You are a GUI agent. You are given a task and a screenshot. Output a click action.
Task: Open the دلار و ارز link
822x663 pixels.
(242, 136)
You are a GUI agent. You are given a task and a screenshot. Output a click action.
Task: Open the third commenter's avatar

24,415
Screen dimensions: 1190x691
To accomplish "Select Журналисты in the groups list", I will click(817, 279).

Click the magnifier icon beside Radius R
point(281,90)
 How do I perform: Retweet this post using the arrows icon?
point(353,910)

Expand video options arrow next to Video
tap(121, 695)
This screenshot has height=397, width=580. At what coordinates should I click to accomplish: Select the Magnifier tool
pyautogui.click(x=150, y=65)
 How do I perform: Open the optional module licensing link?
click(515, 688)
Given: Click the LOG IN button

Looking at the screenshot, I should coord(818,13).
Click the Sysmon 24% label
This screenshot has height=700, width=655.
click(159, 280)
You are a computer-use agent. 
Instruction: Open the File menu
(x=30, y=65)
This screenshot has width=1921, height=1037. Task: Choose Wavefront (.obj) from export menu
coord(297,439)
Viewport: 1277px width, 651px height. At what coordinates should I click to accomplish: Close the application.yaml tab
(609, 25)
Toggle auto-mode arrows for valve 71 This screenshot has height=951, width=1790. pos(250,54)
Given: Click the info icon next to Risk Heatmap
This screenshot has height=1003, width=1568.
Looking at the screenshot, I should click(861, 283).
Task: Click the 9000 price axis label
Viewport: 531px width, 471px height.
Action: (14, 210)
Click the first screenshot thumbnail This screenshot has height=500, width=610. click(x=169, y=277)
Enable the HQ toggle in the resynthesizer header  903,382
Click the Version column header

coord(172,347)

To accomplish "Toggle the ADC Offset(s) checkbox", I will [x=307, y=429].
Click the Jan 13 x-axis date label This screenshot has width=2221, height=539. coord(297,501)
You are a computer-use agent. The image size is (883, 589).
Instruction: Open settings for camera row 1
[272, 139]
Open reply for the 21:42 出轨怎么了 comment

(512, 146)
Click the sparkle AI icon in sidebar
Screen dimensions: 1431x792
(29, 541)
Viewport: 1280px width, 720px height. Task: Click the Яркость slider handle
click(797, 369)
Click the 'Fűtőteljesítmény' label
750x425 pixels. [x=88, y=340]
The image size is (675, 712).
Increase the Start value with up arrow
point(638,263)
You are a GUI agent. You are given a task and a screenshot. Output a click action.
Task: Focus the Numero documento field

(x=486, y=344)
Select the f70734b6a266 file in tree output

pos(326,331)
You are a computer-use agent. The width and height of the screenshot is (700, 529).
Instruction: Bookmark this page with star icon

+ + + + + + +

What is required
Retype the listing from above, matching it exactly.

Solution to this exercise
You are a GUI agent. You are given a task and a screenshot. Output a click action.
Task: Open the دلار و ارز link
822x663 pixels.
(242, 136)
You are a GUI agent. You are given a task and a screenshot. Output a click action.
Task: Open the third commenter's avatar

24,415
Screen dimensions: 1190x691
To accomplish "Select Журналисты in the groups list", I will click(817, 279).

Click the magnifier icon beside Radius R
point(281,90)
 How do I perform: Retweet this post using the arrows icon?
point(353,910)

Expand video options arrow next to Video
tap(121, 695)
This screenshot has height=397, width=580. At what coordinates should I click to accomplish: Select the Magnifier tool
pyautogui.click(x=150, y=65)
 How do I perform: Open the optional module licensing link?
click(515, 688)
Given: Click the LOG IN button

Looking at the screenshot, I should coord(818,13).
Click the Sysmon 24% label
This screenshot has height=700, width=655.
click(159, 280)
You are a computer-use agent. 
Instruction: Open the File menu
(x=30, y=65)
This screenshot has width=1921, height=1037. Task: Choose Wavefront (.obj) from export menu
coord(297,439)
Viewport: 1277px width, 651px height. At what coordinates should I click to accomplish: Close the application.yaml tab
(609, 25)
Toggle auto-mode arrows for valve 71 This screenshot has height=951, width=1790. pos(250,54)
Given: Click the info icon next to Risk Heatmap
This screenshot has height=1003, width=1568.
Looking at the screenshot, I should click(861, 283).
Task: Click the 9000 price axis label
Viewport: 531px width, 471px height.
Action: (14, 210)
Click the first screenshot thumbnail This screenshot has height=500, width=610. click(x=169, y=277)
Enable the HQ toggle in the resynthesizer header  903,382
Click the Version column header

coord(172,347)

To accomplish "Toggle the ADC Offset(s) checkbox", I will [x=307, y=429].
Click the Jan 13 x-axis date label This screenshot has width=2221, height=539. coord(297,501)
You are a computer-use agent. The image size is (883, 589).
Instruction: Open settings for camera row 1
[272, 139]
Open reply for the 21:42 出轨怎么了 comment

(512, 146)
Click the sparkle AI icon in sidebar
Screen dimensions: 1431x792
(29, 541)
Viewport: 1280px width, 720px height. Task: Click the Яркость slider handle
click(797, 369)
Click the 'Fűtőteljesítmény' label
750x425 pixels. [x=88, y=340]
The image size is (675, 712).
Increase the Start value with up arrow
point(638,263)
You are a GUI agent. You are given a task and a screenshot. Output a click action.
Task: Focus the Numero documento field

(x=486, y=344)
Select the f70734b6a266 file in tree output

pos(326,331)
You are a computer-use agent. The width and height of the screenshot is (700, 529).
Instruction: Bookmark this page with star icon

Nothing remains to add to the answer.